…As Russian TV lists nuclear targets in U.S.***
The Nigerian Air Force says its Air Task Force (ATF) of
Operation LAFIYA DOLE has neutralised some Islamic State of West Africa
Province (ISWAP) fighters at Kolloram in northern Borno.
NAF’s Director of Public Relations and Information, Air
Commodore Ibikunle Daramola, stated this in a statement on Monday in Abuja.
Daramola said the insurgents were neutralised as they
assembled for a meeting at their hideout in Kolloram on the fringes of Lake
Chad in the Northern part of Borno.
”The operation was conducted on Feb. 24, following credible
intelligence reports indicating that some of the ISWAP leaders and fighters had
assembled for a meeting in a group of buildings at the centre of the settlement.
”A Nigerian Air Force (NAF) Intelligence Surveillance and
Reconnaissance (ISR) platform, which was deployed for confirmatory
surveillance, observed the presence of the terrorists at the location.

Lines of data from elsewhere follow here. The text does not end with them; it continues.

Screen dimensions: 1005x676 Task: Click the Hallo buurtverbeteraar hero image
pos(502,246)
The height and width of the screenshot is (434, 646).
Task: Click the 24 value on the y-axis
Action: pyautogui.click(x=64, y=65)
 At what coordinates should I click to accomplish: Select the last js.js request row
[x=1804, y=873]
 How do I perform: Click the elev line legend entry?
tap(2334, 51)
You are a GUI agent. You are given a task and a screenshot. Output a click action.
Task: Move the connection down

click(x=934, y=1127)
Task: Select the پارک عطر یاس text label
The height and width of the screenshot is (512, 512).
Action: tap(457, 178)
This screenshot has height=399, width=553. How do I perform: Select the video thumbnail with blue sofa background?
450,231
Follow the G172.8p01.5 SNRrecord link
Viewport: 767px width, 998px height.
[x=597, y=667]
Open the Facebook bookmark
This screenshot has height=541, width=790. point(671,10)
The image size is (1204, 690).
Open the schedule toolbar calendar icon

“Subsequently, it called for two Alpha Jet aircrafts to
attack the group of buildings.
”Bombs from the first Aplha Jet hit the desired mean point
of impact causing damage to the building and neutralising some of the
terrorists,” he said.
The spokesman said some of the surviving fighters, who
formed the outer security cordon of the meeting venue, were seen engaging the
NAF aircraft with Anti-Aircraft (AA) and small arms fire,” he said.
Daramola said that the attack aircraft continued to engage
the target area with bombs and rockets in several passes and mopped up the
terrorists who survived the initial strikes.
Daramola said that the NAF, operating in concert with
surface forces, would sustain its efforts to completely destroy all remnants of
the terrorists in the North-East.
In the meantime, Russian state television has listed U.S.
military facilities that Moscow would target in the event of a nuclear strike.
The television station also said that a hypersonic missile
Russia is developing would be able to hit them in less than five minutes.
The targets included the Pentagon and the presidential
retreat in Camp David, Maryland.
The report, unusual even by the standards of Russian
state TV, was broadcast on Sunday evening.
It came on air days after President Vladimir Putin said
Moscow was militarily ready for a “Cuban Missile”-style crisis if the U. S
wanted one.
In the Sunday evening broadcast, Dmitry Kiselyov, presenter
of Russia’s main weekly TV news show ‘Vesti Nedeli’, showed a map of the U. S.
In that map, he identified several targets he said
Moscow would want to hit in the event of a nuclear war.
The targets, which Kiselyov described as U.S. presidential
or military command centres, also included Fort Ritchie, a military training
centre in Maryland closed in 1998, McClellan, a U.S. Air Force base in
California closed in 2001, and Jim Creek, a naval communications base in
Washington State.
Kiselyov, who is close to the Kremlin, said the “Tsirkon”
(‘Zircon’) hypersonic missile that Russia was developing could hit the targets
in less than five minutes if launched from Russian submarines.
Hypersonic flight is generally taken to mean traveling
through the atmosphere at more than five times the speed of sound.
“For now, we are not threatening anyone, but if such a
deployment takes place, our response will be instant,” he said.
Kiselyov is one of the main conduits of state television’s
strongly anti-American tone, once saying Moscow could turn the U. S. into
radioactive ash.
Asked to comment on Kiselyov’s report, the Kremlin said on
Monday it did not interfere in state TV’s editorial policy.
Tension had been rising over Russian fears that
the U.S. might deploy intermediate-range nuclear missiles in Europe as a
Cold War-era arms-control treaty unravels.
Putin has said Russia would be forced to respond by placing
hypersonic nuclear missiles on submarines near U.S. waters.
The U.S says it has no immediate plans to deploy such
missiles in Europe, and has dismissed Putin’s warnings as disingenuous
propaganda.
It does not currently have ground-based intermediate-range
nuclear missiles that it could place in Europe.
However, its decision to quit the 1987 Intermediate-range
Nuclear Forces (INF) Treaty over an alleged Russian violation, something Moscow
denies, has freed it to start developing and deploying such missiles.
Putin has said Russia does not want a new arms race, but has
also dialled up his military rhetoric.
Some analysts have seen his approach as a tactic to try to
re-engage the U.S. in talks about the strategic balance between the two powers,
something Moscow has long pushed for, with mixed results.